▸ **Problem details**
Repeat the listing below word for word, stopping after the line that contains "Viewport: 1920px width, 721px height.".

▸ **Information provided**

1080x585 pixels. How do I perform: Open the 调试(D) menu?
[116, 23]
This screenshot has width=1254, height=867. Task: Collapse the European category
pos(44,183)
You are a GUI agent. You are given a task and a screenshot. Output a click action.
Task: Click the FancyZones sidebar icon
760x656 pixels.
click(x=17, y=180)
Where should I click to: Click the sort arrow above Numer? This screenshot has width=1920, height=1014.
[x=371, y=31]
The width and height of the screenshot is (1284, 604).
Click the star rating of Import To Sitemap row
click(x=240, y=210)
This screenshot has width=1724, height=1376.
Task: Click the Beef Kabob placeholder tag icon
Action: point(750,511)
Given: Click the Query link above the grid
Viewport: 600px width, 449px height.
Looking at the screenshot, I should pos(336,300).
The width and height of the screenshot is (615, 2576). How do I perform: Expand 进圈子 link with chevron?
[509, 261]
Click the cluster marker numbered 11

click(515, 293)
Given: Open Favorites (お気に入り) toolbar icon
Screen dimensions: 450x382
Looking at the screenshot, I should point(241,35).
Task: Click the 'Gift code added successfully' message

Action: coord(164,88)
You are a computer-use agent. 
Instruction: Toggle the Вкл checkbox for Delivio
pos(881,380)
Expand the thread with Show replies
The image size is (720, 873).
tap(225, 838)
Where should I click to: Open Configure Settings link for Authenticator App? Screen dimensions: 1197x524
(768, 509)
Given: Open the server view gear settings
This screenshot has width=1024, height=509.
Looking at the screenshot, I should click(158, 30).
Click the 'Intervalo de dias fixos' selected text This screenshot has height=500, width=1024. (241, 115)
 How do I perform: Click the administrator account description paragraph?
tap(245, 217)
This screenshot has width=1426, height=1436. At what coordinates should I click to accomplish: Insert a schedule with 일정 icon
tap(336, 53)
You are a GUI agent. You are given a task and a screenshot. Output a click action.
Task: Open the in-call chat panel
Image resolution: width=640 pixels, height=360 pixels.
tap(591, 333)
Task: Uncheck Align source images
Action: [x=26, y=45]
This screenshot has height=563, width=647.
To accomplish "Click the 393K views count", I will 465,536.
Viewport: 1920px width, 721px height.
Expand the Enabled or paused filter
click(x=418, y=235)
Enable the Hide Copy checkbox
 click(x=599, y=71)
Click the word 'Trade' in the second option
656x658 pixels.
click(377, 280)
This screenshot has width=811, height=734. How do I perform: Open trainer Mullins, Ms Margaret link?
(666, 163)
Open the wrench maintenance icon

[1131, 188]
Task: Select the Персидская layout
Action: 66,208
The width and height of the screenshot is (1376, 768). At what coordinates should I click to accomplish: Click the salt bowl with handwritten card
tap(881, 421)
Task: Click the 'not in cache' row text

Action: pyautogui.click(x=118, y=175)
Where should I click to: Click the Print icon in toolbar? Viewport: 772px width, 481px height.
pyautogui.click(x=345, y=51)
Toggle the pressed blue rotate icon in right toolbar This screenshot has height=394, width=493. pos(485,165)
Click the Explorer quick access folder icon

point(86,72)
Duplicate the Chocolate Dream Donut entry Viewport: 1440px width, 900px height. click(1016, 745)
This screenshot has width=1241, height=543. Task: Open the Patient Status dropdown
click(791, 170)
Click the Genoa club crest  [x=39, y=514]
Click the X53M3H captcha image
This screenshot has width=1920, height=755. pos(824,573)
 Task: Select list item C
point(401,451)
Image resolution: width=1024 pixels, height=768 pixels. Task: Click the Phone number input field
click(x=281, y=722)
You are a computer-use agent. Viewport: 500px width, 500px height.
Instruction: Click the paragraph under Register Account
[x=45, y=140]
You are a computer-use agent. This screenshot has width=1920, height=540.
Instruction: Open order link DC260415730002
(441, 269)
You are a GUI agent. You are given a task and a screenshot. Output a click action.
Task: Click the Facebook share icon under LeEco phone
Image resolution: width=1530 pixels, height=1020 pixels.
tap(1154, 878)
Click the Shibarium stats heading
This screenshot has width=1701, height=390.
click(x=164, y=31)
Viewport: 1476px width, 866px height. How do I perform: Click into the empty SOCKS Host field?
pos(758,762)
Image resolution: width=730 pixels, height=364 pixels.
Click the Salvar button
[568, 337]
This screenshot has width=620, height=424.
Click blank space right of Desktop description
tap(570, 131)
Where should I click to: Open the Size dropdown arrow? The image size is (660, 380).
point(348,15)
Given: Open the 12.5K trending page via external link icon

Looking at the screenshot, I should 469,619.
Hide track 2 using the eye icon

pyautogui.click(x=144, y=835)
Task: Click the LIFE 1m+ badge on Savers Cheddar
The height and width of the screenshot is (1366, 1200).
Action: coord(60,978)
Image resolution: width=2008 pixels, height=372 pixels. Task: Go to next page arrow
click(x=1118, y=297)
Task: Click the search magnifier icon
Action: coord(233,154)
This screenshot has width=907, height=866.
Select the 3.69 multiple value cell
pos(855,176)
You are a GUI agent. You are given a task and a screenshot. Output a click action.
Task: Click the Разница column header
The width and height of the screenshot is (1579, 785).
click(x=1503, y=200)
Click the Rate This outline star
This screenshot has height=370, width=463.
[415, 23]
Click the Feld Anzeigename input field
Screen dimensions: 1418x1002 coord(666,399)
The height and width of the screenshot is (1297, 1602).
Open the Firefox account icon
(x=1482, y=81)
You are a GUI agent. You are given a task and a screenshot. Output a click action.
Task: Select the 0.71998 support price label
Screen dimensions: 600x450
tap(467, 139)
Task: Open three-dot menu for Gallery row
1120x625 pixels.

▸ **Written answer**
1080x585 pixels. How do I perform: Open the 调试(D) menu?
[116, 23]
This screenshot has width=1254, height=867. Task: Collapse the European category
pos(44,183)
You are a GUI agent. You are given a task and a screenshot. Output a click action.
Task: Click the FancyZones sidebar icon
760x656 pixels.
click(x=17, y=180)
Where should I click to: Click the sort arrow above Numer? This screenshot has width=1920, height=1014.
[x=371, y=31]
The width and height of the screenshot is (1284, 604).
Click the star rating of Import To Sitemap row
click(x=240, y=210)
This screenshot has width=1724, height=1376.
Task: Click the Beef Kabob placeholder tag icon
Action: point(750,511)
Given: Click the Query link above the grid
Viewport: 600px width, 449px height.
Looking at the screenshot, I should pos(336,300).
The width and height of the screenshot is (615, 2576). How do I perform: Expand 进圈子 link with chevron?
[509, 261]
Click the cluster marker numbered 11

click(515, 293)
Given: Open Favorites (お気に入り) toolbar icon
Screen dimensions: 450x382
Looking at the screenshot, I should point(241,35).
Task: Click the 'Gift code added successfully' message

Action: coord(164,88)
You are a computer-use agent. 
Instruction: Toggle the Вкл checkbox for Delivio
pos(881,380)
Expand the thread with Show replies
The image size is (720, 873).
tap(225, 838)
Where should I click to: Open Configure Settings link for Authenticator App? Screen dimensions: 1197x524
(768, 509)
Given: Open the server view gear settings
This screenshot has width=1024, height=509.
Looking at the screenshot, I should click(158, 30).
Click the 'Intervalo de dias fixos' selected text This screenshot has height=500, width=1024. (241, 115)
 How do I perform: Click the administrator account description paragraph?
tap(245, 217)
This screenshot has width=1426, height=1436. At what coordinates should I click to accomplish: Insert a schedule with 일정 icon
tap(336, 53)
You are a GUI agent. You are given a task and a screenshot. Output a click action.
Task: Open the in-call chat panel
Image resolution: width=640 pixels, height=360 pixels.
tap(591, 333)
Task: Uncheck Align source images
Action: [x=26, y=45]
This screenshot has height=563, width=647.
To accomplish "Click the 393K views count", I will 465,536.
Viewport: 1920px width, 721px height.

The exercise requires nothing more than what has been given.